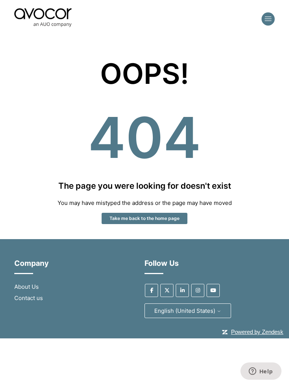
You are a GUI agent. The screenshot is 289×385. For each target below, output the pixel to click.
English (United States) (185, 310)
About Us (26, 286)
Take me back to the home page (144, 218)
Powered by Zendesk (257, 332)
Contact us (28, 298)
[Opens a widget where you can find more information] (260, 371)
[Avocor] (42, 25)
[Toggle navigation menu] (268, 19)
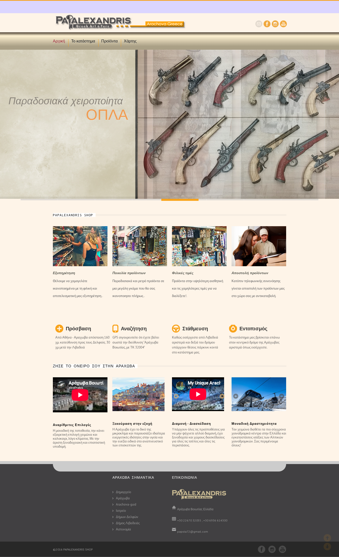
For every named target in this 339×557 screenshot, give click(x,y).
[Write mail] (258, 25)
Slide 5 (39, 199)
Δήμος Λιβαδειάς (128, 523)
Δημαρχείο (123, 492)
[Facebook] (267, 25)
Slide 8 (299, 199)
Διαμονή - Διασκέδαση (191, 424)
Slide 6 (225, 199)
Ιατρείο (121, 511)
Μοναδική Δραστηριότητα (254, 424)
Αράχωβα (123, 498)
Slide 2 (113, 199)
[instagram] (275, 25)
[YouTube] (283, 25)
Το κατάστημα (83, 41)
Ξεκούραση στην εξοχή (132, 424)
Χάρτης (130, 41)
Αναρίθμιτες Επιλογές (72, 425)
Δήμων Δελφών (127, 517)
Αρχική (59, 41)
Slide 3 (151, 199)
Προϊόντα (109, 41)
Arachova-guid (126, 504)
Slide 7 (262, 199)
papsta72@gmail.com (192, 531)
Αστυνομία (123, 529)
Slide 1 (76, 199)
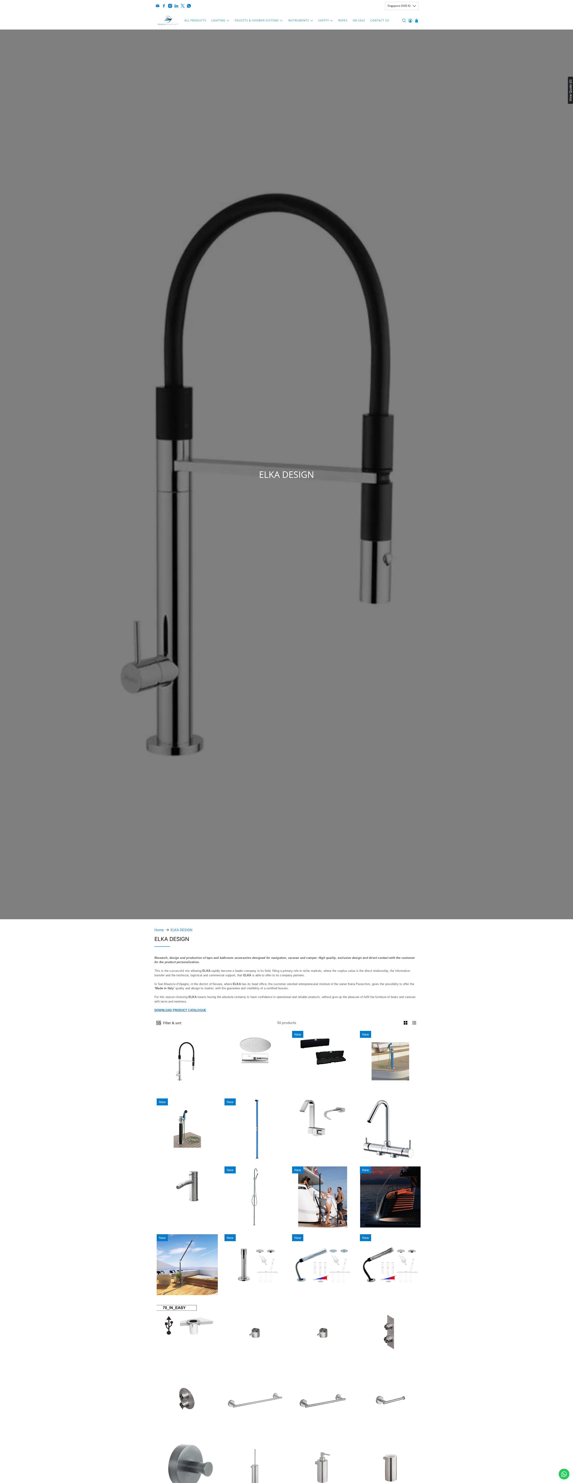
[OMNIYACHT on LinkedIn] (176, 6)
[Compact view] (414, 1023)
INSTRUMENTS (298, 20)
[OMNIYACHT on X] (183, 6)
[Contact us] (564, 1474)
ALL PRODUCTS (195, 20)
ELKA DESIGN (181, 930)
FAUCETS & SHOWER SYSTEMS (257, 20)
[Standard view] (405, 1023)
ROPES (343, 20)
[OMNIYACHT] (168, 20)
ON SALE (359, 20)
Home (159, 930)
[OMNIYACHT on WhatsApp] (189, 6)
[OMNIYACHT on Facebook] (164, 6)
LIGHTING (218, 20)
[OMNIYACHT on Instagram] (170, 6)
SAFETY (323, 20)
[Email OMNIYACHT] (158, 6)
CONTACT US (379, 20)
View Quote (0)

* * * * * * *

◆ WRITTEN EXERCISE:
Gather every line from the rows above that contains the word "click", and copy each one out in full.

◆ TASK ANSWER:
You are a GUI agent. The screenshot is 289×385. For each target below, output the pixel to click.
For every named target in this 339×557 screenshot, give click(x,y).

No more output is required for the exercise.